You can also authenticate using a Myst service account. To request a service account, email support@myst.ai.

To authenticate using a service account, set the MYST_APPLICATION_CREDENTIALS environment variable to the path to your service account key file:

$ export MYST_APPLICATION_CREDENTIALS=</path/to/key/file.json>

Then, go through the service account authentication flow:

import myst

myst.authenticate_with_service_account()

Alternatively, you can explicitly pass the path to your service account key:

from pathlib import Path

import myst

myst.authenticate_with_service_account(key_file_path=Path("/path/to/key/file.json"))

Connecting to a different environment

Contributors may want to connect to a non-production environment that they are authorized to develop in. In that case, you can set the client with the API host you'd like to connect to.

import myst

myst.set_client(myst.Client(api_host="https://petstore.api"))

myst.authenticate()

Working with projects and graphs

A project is a workspace for setting up a graph of sources, models, operations, and time series to achieve a particular objective.
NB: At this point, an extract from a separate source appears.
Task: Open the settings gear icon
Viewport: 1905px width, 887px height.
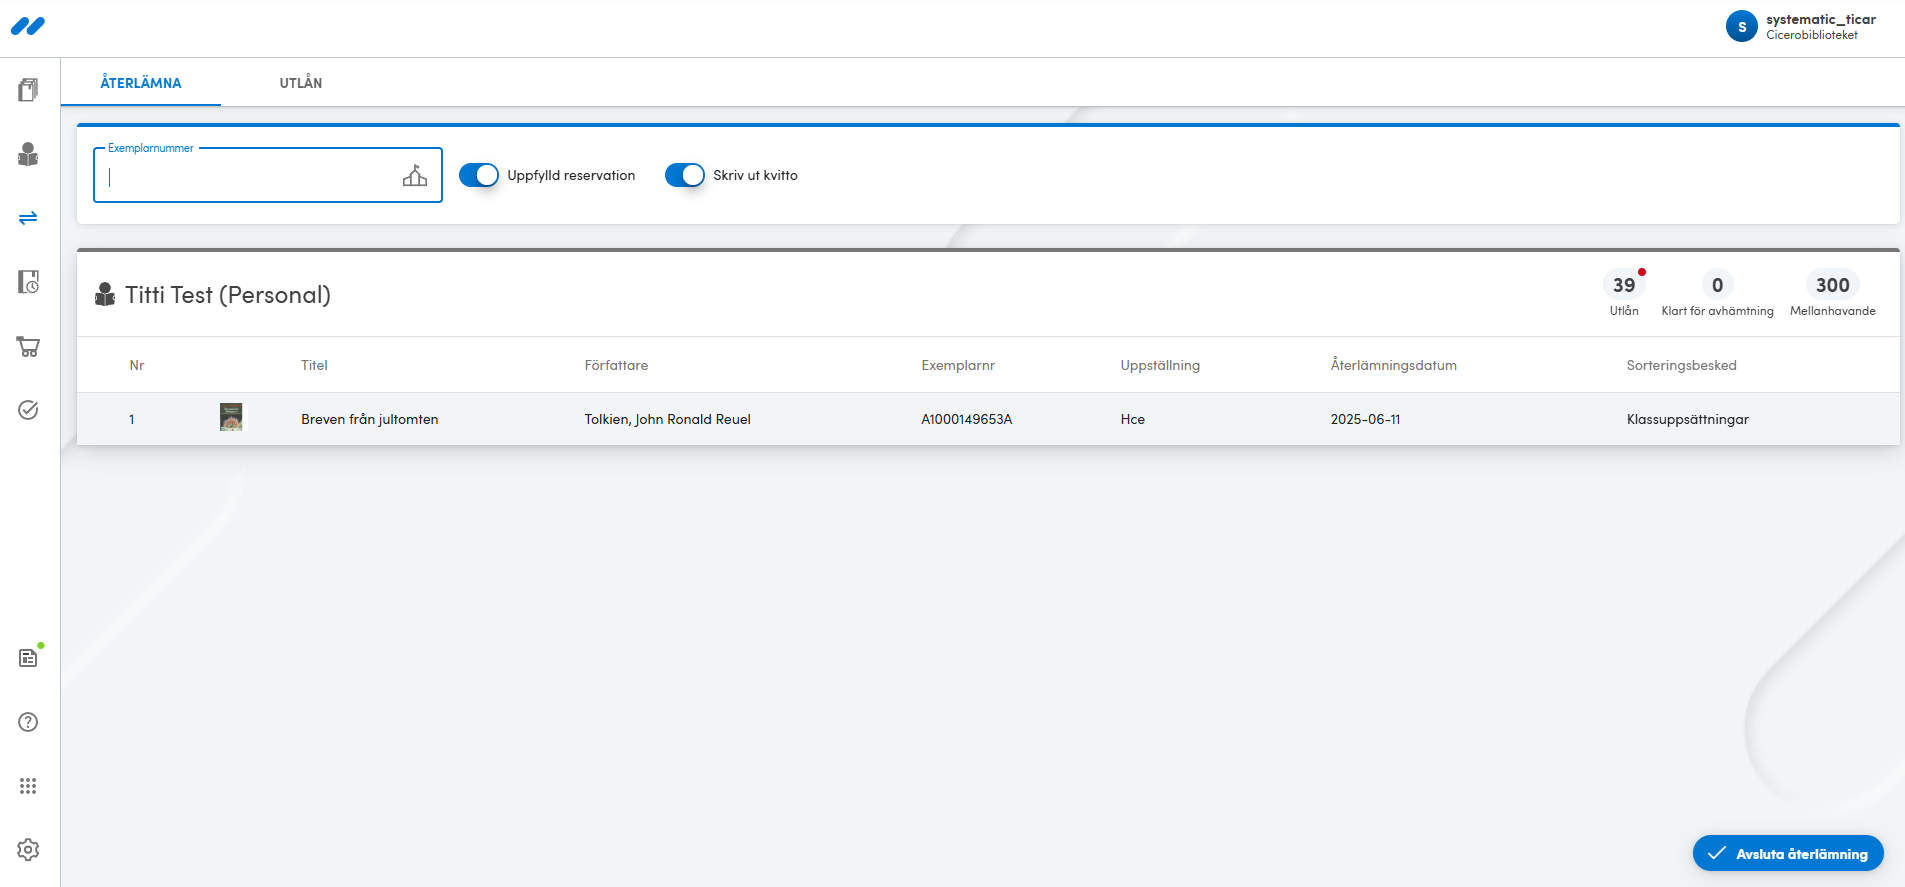Action: pyautogui.click(x=28, y=849)
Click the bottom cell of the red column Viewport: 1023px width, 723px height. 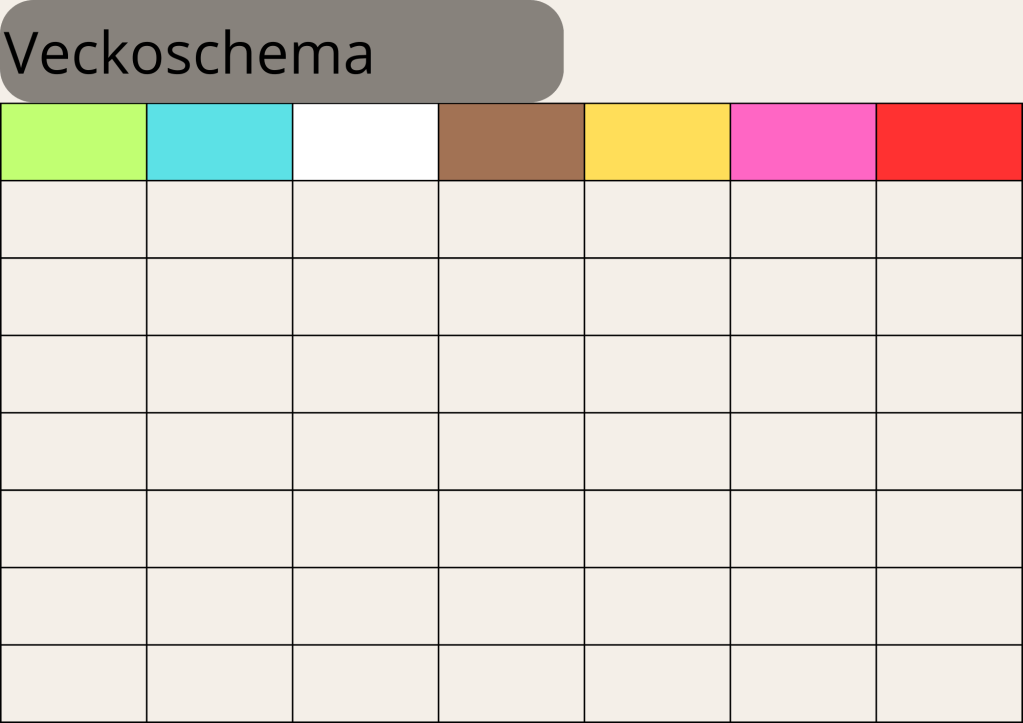tap(949, 683)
The sources, model, operations, and time series therein are nodes of the graph, and they are connected by different types of edges.

For more of a conceptual overview, see the platform documentation. The following assumes some familiarity with those concepts and focuses instead on demonstrating how to use the Myst client library to interact with the platform.

Projects

Create a project

import myst

project = myst.Project.create(title="SF Electricity Load")

List projects

import myst

projects = myst.Project.list()

Retrieve a project

import myst

project = myst.Project.get(uuid="f89d7fbe-a051-4d0c-aa60-d6838b7e64a0")

Update a project

import myst

project = myst.Project.get(uuid="f89d7fbe-a051-4d0c-aa60-d6838b7e64a0")
project = project.update(title="My Project")

Nodes (Sources, Models, Operations, Time Series)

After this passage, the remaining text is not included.